Некоторые художники выступали за открытие 1-й Передвижной выставки в Москве, но Мясоедов настаивал – оно непременно должно состояться в имперской столице. Художник размышлял так: «Успех выставки, несомненно, будет находиться в зависимости от её 1-го дебюта. Петербург для России то же, что Париж для Франции. Блестящий успех в Петербурге гарантирует успех и в Москве, и в провинциях». И правильность мясоедовской логики была подтверждена самой жизнью. На 1-й Передвижной выставке Григорий Григорьевич показал несколько своих картин, в том числе «Дедушку русского флота» и «Семейное счастье». А когда выставка двинулась в путь – побывал вместе с ней в Москве, Харькове, Киеве.
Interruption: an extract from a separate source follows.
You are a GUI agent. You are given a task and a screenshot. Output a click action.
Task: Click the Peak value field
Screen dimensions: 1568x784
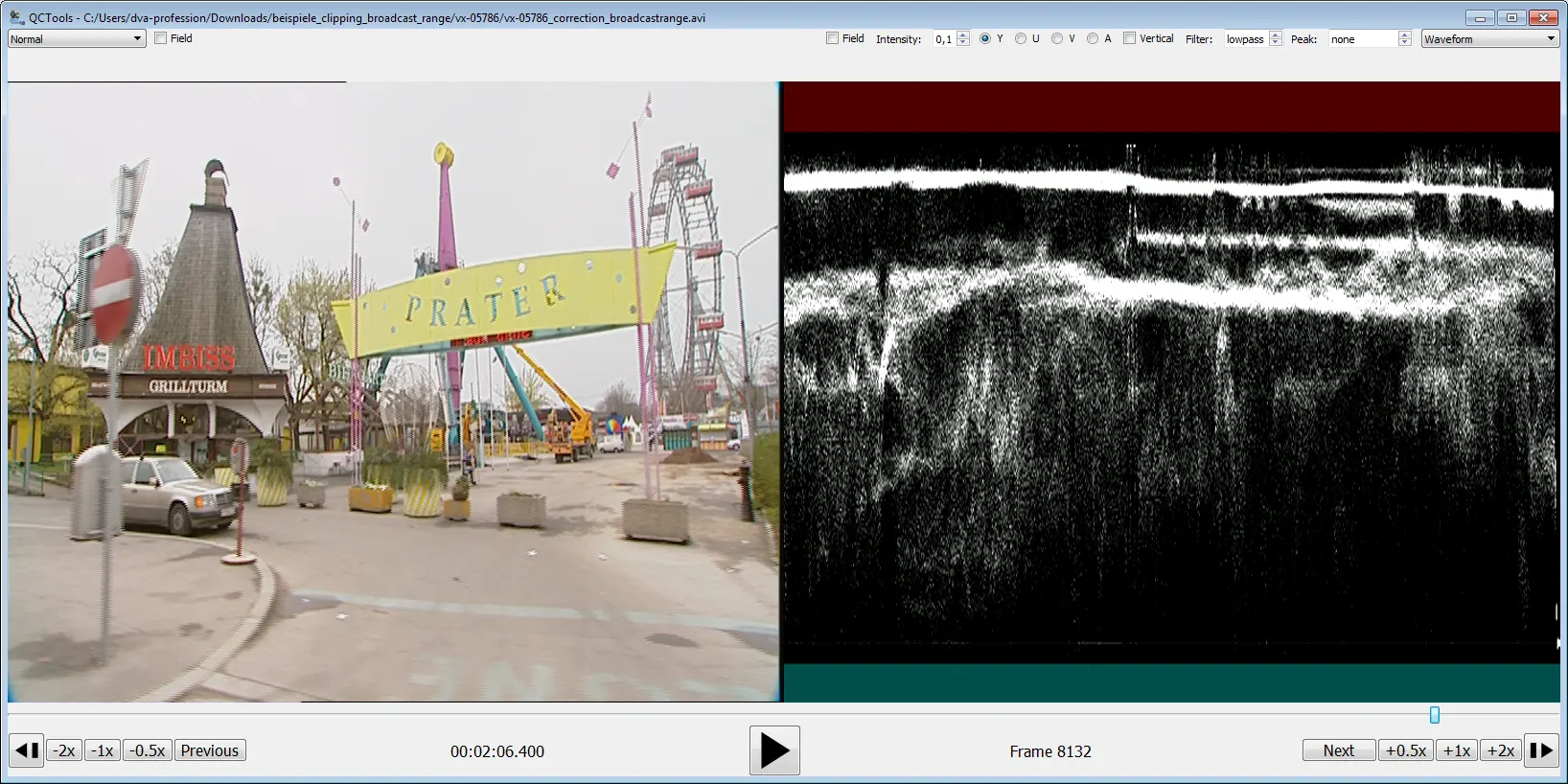tap(1361, 39)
Прогрессивный дух новоиспечённой художественной организации всколыхнул творческую энергию живописцев, вовлечённых в её деятельность. Не избежал этого подъёма и сам Мясоедов. Уже на 2-й Передвижной выставке он участвует со своим ставшим впоследствии знаменитым произведением – «Земство обедает». Годом позже публику заинтересовал ещё один заметный холст художника – «Чтение манифеста 19 февраля 1861 г.».
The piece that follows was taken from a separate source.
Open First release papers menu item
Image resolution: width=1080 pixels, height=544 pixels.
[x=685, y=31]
Успех не усмирил страсть Григория Григорьевича к перемене мест. Он снова посетил Италию, побывал в Австрии, поработал в Харькове над декорациями живых картин для Русского музыкального общества, где тогда преподавала его жена. В 1876 году, во время балканских военных событий, художник отправился в Сербию.

Тяга к путешествиям не в последнюю очередь провоцировалась отсутствием у живописца своего дома. Паньково унаследовал старший брат, Григорию Григорьевичу оставалось надеяться на свой талант, а ещё на удачу. И хотя в отчем доме Григория Мясоедова последний раз видели на похоронах отца, в родные места Тульской и Орловской губерний художник продолжал наведываться, останавливаясь у родственников Елизаветы Михайловны. Скитальческий образ жизни, впрочем как и отсутствие наследников, плохо скрепляет семейный союз. Брак Мясоедова и Кривцовой оказался бездетным, и с некоторых пор их супружество обрело формальный характер, но ещё долгие годы Григорий Григорьевич будет регулярно посещать ялтинскую дачу жены и писать местные виды.

Как уже отмечалось, от собеседников Григория Григорьевича требовалась определённая выдержка, ибо художник имел обыкновение говорить «непозволительные по житейским правилам вещи». Только хорошо знавшие человеческую природу Мясоедова не обижались на его шокирующую прямолинейность и высказывания, порой совсем не приглаженные элементарными нормами вежливости. Как ни странно, но дамское общество такая особенность характера живописца ничуть не смущала. Обычно с женщинами Григорий Григорьевич вёл живой, ироничный разговор, глаза его при этом «прищуривались, рот искривлялся в саркастическую улыбку, как бы говорившую: “Знаю всё хорошо, постиг вас, миленькие”».

Дерзость и размашистость натуры Мясоедова раздвигали рамки его творчества. Кроме создания прославивших художника сцен из народной жизни, он пробовал себя в историческом жанре, портрете, пейзаже. Григорий Григорьевич был убеждён – изображение природы обязательно должно отражать личный взгляд живописца, что совпадало с утверждавшимися тогда среди художников представлениями. Пейзажем Мясоедов увлёкся не в последнюю очередь благодаря регулярным посещениям утопающей в солнце Ялты. К 12-й Передвижной выставке 1884 года художник подготовил целую серию крымских пейзажей, положив начало традиции ежегодно экспонировать свои картины с видами природы.

В 1881 году в жизни Мясоедова произошли значительные события. Во-первых, он создал одно из лучших своих произведений – «Дорогу во ржи». Картина была представлена на 9-й Передвижной выставке. А во-вторых, новая подруга живописца, молодая художница Ксения Васильевна Иванова, родила ему сына Ивана. Этот, не освещённый церковью брак, в котором изначально поселилась напряжённая недосказанность, протекал необычно, болезненно. Тем не менее спустя некоторое время после рождения Вани семья пополнилась дочерью Еленой. Девочка, правда, вскоре умерла. Трудно сказать, в чём состояла причина, мягко говоря, странных семейных отношений. Их точно трудно назвать счастливыми, поскольку отец семейства, усыновив собственное дитя, запретил Ксении Васильевне выражать материнские чувства, и Ваня долгие годы не видел в живущей с ним рядом женщине родного человека.